4. Eval-gated deploys (a week, then forever)
Every hallucination you catch becomes a test case: input, context, and the claim that went wrong. Run that growing golden dataset on every prompt or model change, with a groundedness judge scoring each case, and block deploys that regress. This is the step that converts hallucination from a recurring incident into a regression class you've closed. Our agent evals guide walks through building this loop from zero.
Catch it continuously
Everything above works once — the failure mode is that it decays. The retrieval fix ships, the rate drops, attention moves on, and six weeks later a model update or a knowledge-base change quietly moves the rate back up. Nobody notices, because nobody is looking.
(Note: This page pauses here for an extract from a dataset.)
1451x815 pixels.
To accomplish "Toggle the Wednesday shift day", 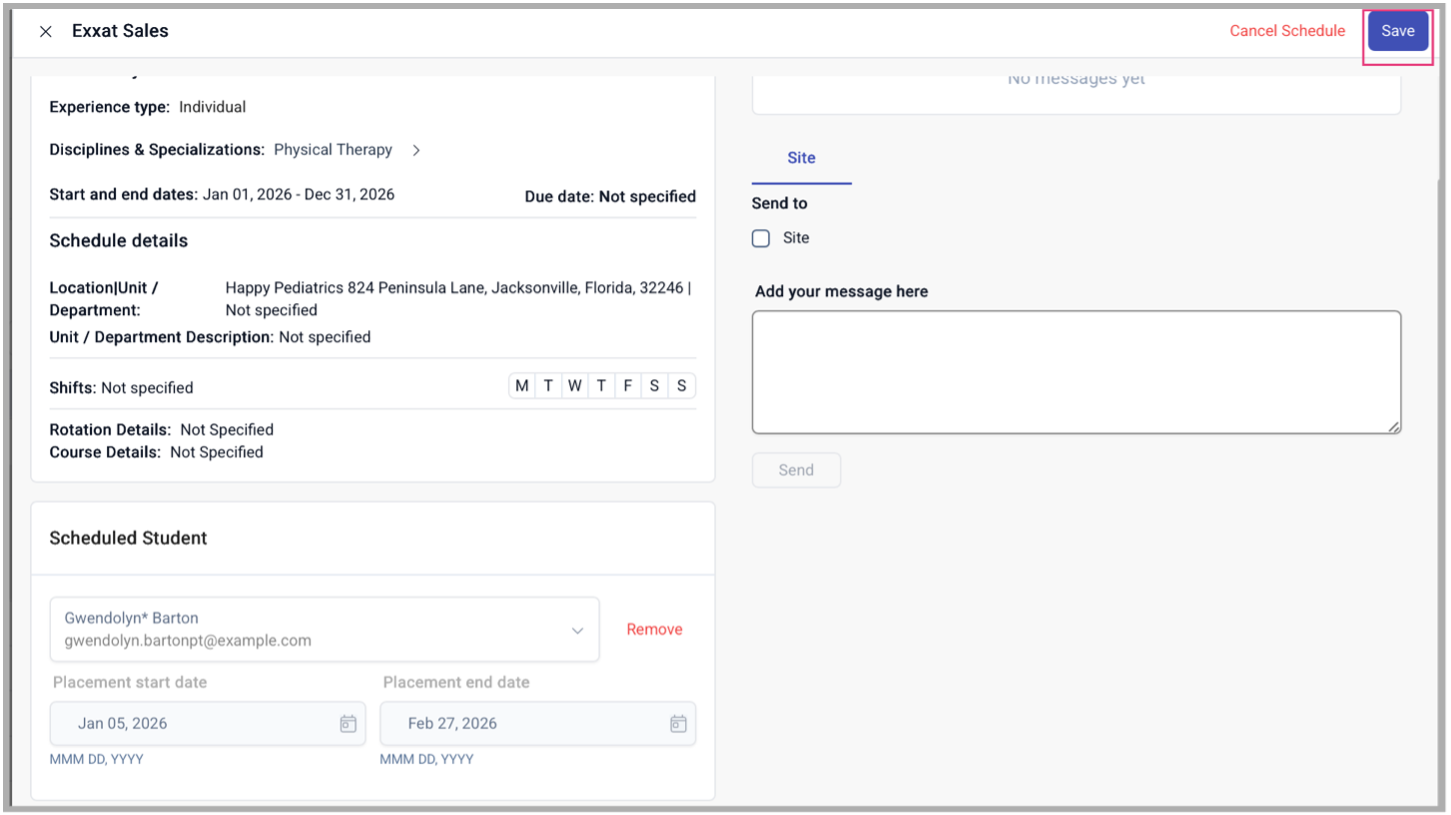I will (x=574, y=386).
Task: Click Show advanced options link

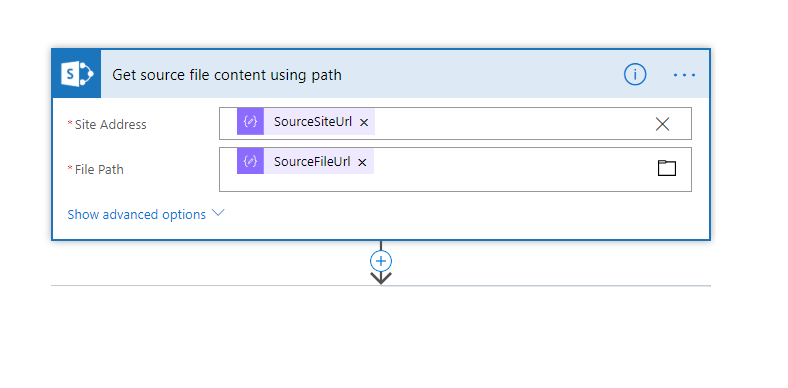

The difference between an incident and a metric is whether you were measuring. Prefactor runs this loop as infrastructure: groundedness scoring on sampled live traffic, hallucination rate tracked per agent and per version, alerts when the trend regresses, and every flagged session one click from its full trace so the fix starts with evidence instead of a reproduction hunt.
It sits alongside the rest of your agent analytics — quality, cost, and performance in one place — so the question "are the agents okay?" has a dashboard, not a debate.
Measure your hallucination rate this week
Connect your traces, turn on groundedness scoring, and see the rate per agent before you change a single prompt.
Book a demo →Frequently asked questions
Why is my AI agent hallucinating?
The most common causes, in order of likelihood: the retrieval step did not supply the information the agent needed, so it filled the gap; the prompt is ambiguous about what to do when information is missing; the agent misread a tool result (empty result treated as confirmation, error treated as data); the context window overflowed and earlier constraints fell out; or the model itself is too weak for the task. Diagnose by reading the full traces of five hallucinated sessions — the cause is usually visible in what the agent had in context at the moment it made the unsupported claim.
How do I detect hallucinations in production without reading every output?
Sample and score. Route a percentage of sessions (start at 5–10%) to an LLM-as-a-judge groundedness check: the judge receives the agent output plus the context the agent had — retrieved documents and tool results — and flags any claim not supported by that context. Track the flagged share as a hallucination rate per agent and per version, and alert when it moves. Spot-audit a slice of judge verdicts by hand each week to keep the judge honest.
How do I stop an agent from making up tool results?
Three controls, in order of effort. First, prompt-level: require the agent to quote tool output verbatim when reporting results, and to state explicitly when a tool returned nothing — fabrication thrives on paraphrase. Second, validation: where outputs are structured (a booking ID, an order status), verify the claimed value against the actual tool response in code before the response ships. Third, eval-gate it: add the failure to a golden dataset, write a judge eval that checks claimed tool results against actual ones, and block deploys that regress.
What hallucination rate is acceptable?
There is no universal number — it depends on blast radius. Internal copilots with expert users reviewing output can tolerate rates that would be unacceptable elsewhere. Customer-facing agents need materially lower rates because each fabrication is a support ticket or a refund commitment you did not authorise. In regulated contexts, what matters as much as the rate is that you measure it, can show its trend, and alert on regression. Whatever your threshold, the unmeasured rate is the unacceptable one.